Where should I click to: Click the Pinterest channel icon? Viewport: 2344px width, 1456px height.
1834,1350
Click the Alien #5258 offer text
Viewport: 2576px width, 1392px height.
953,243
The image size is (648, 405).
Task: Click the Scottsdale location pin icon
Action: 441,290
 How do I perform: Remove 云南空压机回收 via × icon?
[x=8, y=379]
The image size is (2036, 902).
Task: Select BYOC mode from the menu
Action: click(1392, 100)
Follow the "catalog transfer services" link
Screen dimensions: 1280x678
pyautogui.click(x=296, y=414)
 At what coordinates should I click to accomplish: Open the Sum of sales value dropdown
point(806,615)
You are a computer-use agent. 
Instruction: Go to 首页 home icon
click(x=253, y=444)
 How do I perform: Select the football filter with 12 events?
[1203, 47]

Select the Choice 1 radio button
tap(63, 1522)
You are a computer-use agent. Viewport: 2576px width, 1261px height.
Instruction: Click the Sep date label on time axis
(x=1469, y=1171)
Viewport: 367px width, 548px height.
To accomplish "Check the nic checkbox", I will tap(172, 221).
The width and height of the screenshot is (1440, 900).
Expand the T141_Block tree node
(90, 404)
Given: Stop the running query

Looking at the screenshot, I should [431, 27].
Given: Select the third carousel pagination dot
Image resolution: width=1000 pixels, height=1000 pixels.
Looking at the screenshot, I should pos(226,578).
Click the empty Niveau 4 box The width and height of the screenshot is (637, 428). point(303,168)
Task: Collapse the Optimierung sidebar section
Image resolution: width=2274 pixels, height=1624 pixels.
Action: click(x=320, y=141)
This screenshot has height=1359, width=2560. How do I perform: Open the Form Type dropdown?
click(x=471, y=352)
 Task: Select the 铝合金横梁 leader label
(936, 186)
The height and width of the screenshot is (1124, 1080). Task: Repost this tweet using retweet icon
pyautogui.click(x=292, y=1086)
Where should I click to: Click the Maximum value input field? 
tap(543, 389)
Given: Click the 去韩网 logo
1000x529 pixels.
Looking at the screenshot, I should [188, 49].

**EXERCISE REQUIREMENTS:** Rewrite all the entries above, changing "Where should I click to" to "Where do I click to" and leaving everything else as it is.

**RESULT FOR THIS EXERCISE:**
Where do I click to: Click the Pinterest channel icon? Viewport: 2344px width, 1456px height.
1834,1350
Click the Alien #5258 offer text
Viewport: 2576px width, 1392px height.
953,243
The image size is (648, 405).
Task: Click the Scottsdale location pin icon
Action: 441,290
 How do I perform: Remove 云南空压机回收 via × icon?
[x=8, y=379]
The image size is (2036, 902).
Task: Select BYOC mode from the menu
Action: click(1392, 100)
Follow the "catalog transfer services" link
Screen dimensions: 1280x678
pyautogui.click(x=296, y=414)
 At what coordinates should I click to accomplish: Open the Sum of sales value dropdown
point(806,615)
You are a computer-use agent. 
Instruction: Go to 首页 home icon
click(x=253, y=444)
 How do I perform: Select the football filter with 12 events?
[1203, 47]

Select the Choice 1 radio button
tap(63, 1522)
You are a computer-use agent. Viewport: 2576px width, 1261px height.
Instruction: Click the Sep date label on time axis
(x=1469, y=1171)
Viewport: 367px width, 548px height.
To accomplish "Check the nic checkbox", I will tap(172, 221).
The width and height of the screenshot is (1440, 900).
Expand the T141_Block tree node
(90, 404)
Given: Stop the running query

Looking at the screenshot, I should [431, 27].
Given: Select the third carousel pagination dot
Image resolution: width=1000 pixels, height=1000 pixels.
Looking at the screenshot, I should pos(226,578).
Click the empty Niveau 4 box The width and height of the screenshot is (637, 428). point(303,168)
Task: Collapse the Optimierung sidebar section
Image resolution: width=2274 pixels, height=1624 pixels.
Action: click(x=320, y=141)
This screenshot has height=1359, width=2560. How do I perform: Open the Form Type dropdown?
click(x=471, y=352)
 Task: Select the 铝合金横梁 leader label
(936, 186)
The height and width of the screenshot is (1124, 1080). Task: Repost this tweet using retweet icon
pyautogui.click(x=292, y=1086)
Where do I click to: Click the Maximum value input field? 
tap(543, 389)
Given: Click the 去韩网 logo
1000x529 pixels.
Looking at the screenshot, I should [188, 49].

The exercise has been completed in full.